Given text —

-----

The VM migration cost and the energy consumption of VM migrations are the two criteria to judge whether the method BRSM is efficient. Aiming to represent the superiority of BRSM intuitively, we adopt comparative methods to conduct the experiment evaluation. The comparative methods are specifically described as follows.(i)First Fit (FF). In the order of starting addresses of edge servers, the resources in each edge server are checked and the mobile services are respectively assigned to the first edge server encountered with enough resources.(ii)Best Fit (BF). The mobile services are offloaded to the edge server with enough resources respectively while the destination edge server has the least resources among all edge servers.(iii)First Fit Decreasing (FFD). The mobile services are sorted in descending order according to the amount of required resources. Then the first mobile service is offloaded to the first edge server encountered with enough resources. This procedure continues until all mobile services are offloaded to edge servers.(iv)Best Fit Decreasing (BFD). The mobile services are sorted in descending order according to the amount of required resources. Then the first mobile service is offloaded to the edge server which has the least resources among all edge servers but enough for the mobile service. This procedure is repeated until all mobile services are offloaded to edge servers.

4.2. Performance Evaluation of BRSM

In this section, we evaluate the number of employed edge servers, the resource utilization of edge servers, the VM migration cost and the energy consumption of VM migrations. The corresponding evaluation results are shown as follows.

-----

Task A —
Reproduce part of the passage on VM migration word for word. Begin at the words "4.2. Performance Evaluation" and stop after the words "shown as follows.".
The passage on VM migration and the records that follow it come from unrelated sources.

Records for locating described items
-----

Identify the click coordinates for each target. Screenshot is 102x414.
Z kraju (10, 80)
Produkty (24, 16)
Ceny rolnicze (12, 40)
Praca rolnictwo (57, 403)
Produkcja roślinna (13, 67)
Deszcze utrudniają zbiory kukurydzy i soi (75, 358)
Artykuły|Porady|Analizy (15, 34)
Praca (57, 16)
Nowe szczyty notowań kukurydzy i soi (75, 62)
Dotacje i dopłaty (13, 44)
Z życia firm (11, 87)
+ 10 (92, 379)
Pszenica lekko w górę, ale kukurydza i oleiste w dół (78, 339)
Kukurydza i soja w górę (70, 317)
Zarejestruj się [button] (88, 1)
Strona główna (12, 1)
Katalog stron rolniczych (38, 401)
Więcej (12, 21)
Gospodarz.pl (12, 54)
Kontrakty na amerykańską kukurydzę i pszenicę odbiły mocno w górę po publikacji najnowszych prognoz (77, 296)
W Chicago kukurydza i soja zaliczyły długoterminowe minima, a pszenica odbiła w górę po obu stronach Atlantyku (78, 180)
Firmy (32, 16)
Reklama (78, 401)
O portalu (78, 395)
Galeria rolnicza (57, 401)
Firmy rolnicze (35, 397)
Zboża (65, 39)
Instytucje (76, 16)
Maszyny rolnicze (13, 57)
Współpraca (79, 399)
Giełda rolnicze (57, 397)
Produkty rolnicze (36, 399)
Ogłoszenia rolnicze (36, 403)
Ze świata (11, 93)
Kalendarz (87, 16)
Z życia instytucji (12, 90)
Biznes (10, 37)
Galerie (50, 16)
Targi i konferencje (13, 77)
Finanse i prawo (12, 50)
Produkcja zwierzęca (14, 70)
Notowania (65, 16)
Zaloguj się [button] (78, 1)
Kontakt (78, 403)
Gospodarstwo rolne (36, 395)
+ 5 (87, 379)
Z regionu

-----

Task B —
How many lines of the records contain the string "button"? Treat case as significant and reply with only the number.

Final result A —
4.2. Performance Evaluation of BRSM

In this section, we evaluate the number of employed edge servers, the resource utilization of edge servers, the VM migration cost and the energy consumption of VM migrations. The corresponding evaluation results are shown as follows.

Final result B —
2